Diversify. Spread your portfolio out over several funds that practice a variety of investing styles. Vary your exposure to each style to reflect your individual financial circumstances, temperament and goals.

Invest in just a few funds. We feel most mutual fund investors should own no more than five funds. When you own a larger number of funds, you increase your risk of becoming too diversified. The more funds you own, the more likely you are to earn a return equal to the market average, minus the 2% to 3%, or more, that it costs to invest in a fund. As well, owning too many funds guarantees mediocre results. With too many funds, you can lose track of what you own, and you may wind up holding when you ought to sell. If you do invest in a winner, it’ll be too small a part of your portfolio to make a difference in your overall returns.

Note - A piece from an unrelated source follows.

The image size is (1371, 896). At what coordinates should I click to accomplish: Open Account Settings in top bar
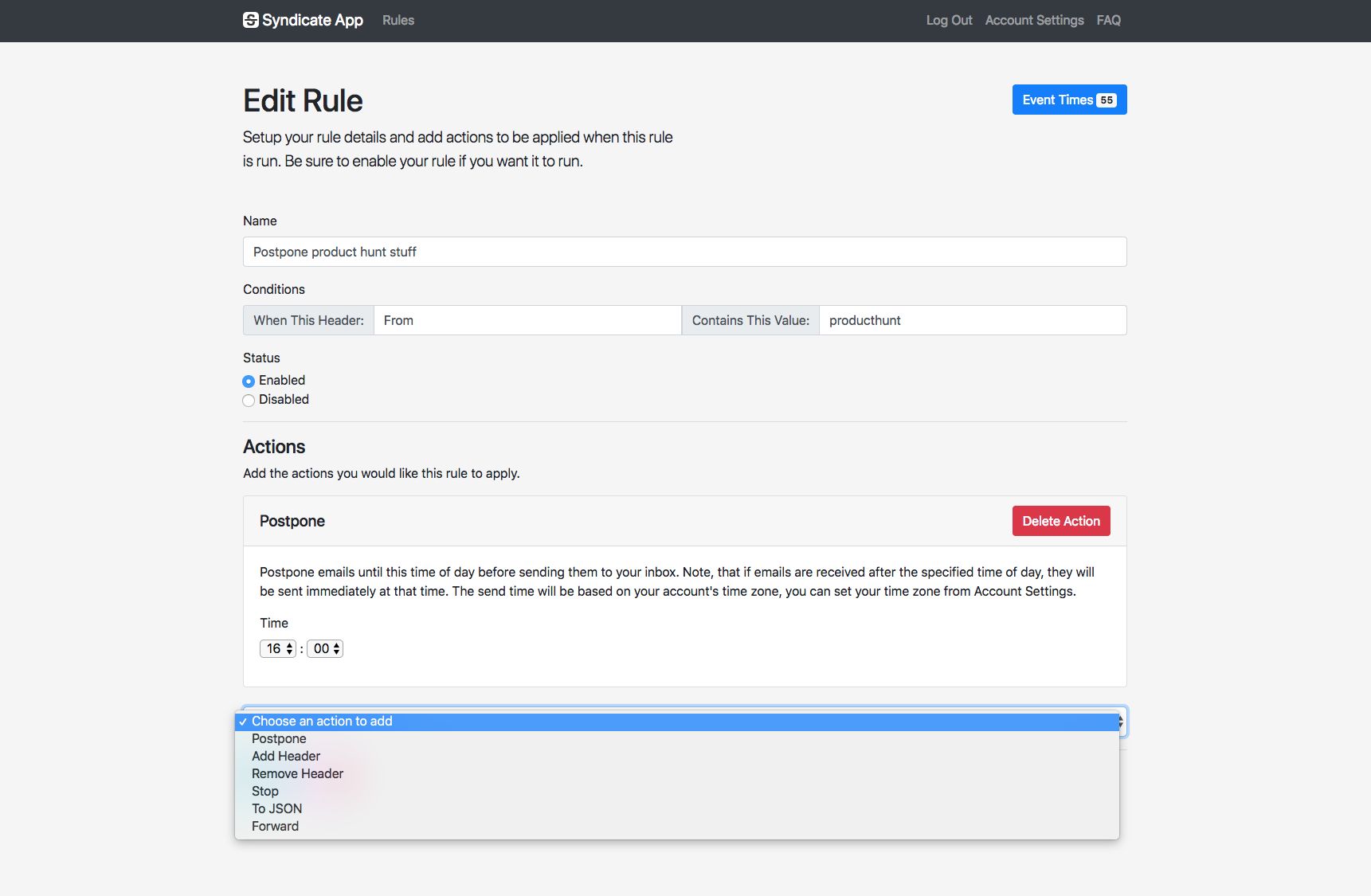point(1034,20)
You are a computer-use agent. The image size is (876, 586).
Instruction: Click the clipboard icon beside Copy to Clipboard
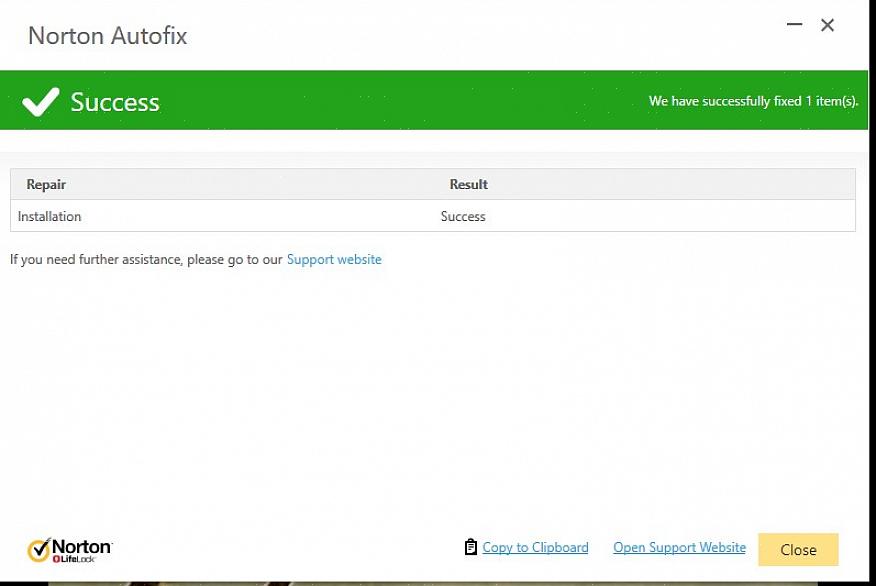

Insist on investment quality. Invest only in funds that stick to high-quality investments. To put it another way, stay out of funds that dabble in junk.

Stay out of bond funds. Bonds are unlikely to perform as well over the next few years as they have over the last few, if only because interest rates may hold steady or rise. This means bond funds would only earn interest income on their bonds; instead of capital gains, their bond holdings could produce capital losses.

Get personal security. One of the best things you can do as a mutual-fund investor is choose funds whose managers feel some personal connection to the funds they manage, and to the investors who have money in those funds. If the manager’s prestige, career and personal fortune rises, or falls, with the fund’s long-term results, so much the better.

A foundation of conservative funds

We think most investors should focus on mutual funds that invest mainly in large, well-established U.S. and Canadian companies. Funds like these should make up between one-third and two-thirds of most fund investors’ portfolios.

Small caps add growth potential

When chosen wisely, small cap stocks — those with a market “cap” or capitalization (the total value of all the company’s outstanding shares) of less than, say, $500 million — can grow at a faster rate than the rest of the market. However, small cap funds are more volatile than funds that focus on larger companies, and they expose you to greater risk.

Foreign funds have appeal

We don’t advise investing a lot of your portfolio in foreign markets — they are generally more volatile and risky than North American markets. However, we do think one of the best ways to invest in foreign markets is through mutual funds.

A model portfolio

Here’s a portfolio for a conservative growth investor with $20,000 to invest.

$5,000 Ivy Canadian
$5,000 Templeton Growth
$5,000 TD Canadian Small Cap Equity
$5,000 Fidelity Growth America

Ivy Canadian Fund invests in high-quality, large-cap Canadian stocks, well balanced across the five main economic sectors (Manufacturing & Industry, Resources, Consumer, Finance and Utilities).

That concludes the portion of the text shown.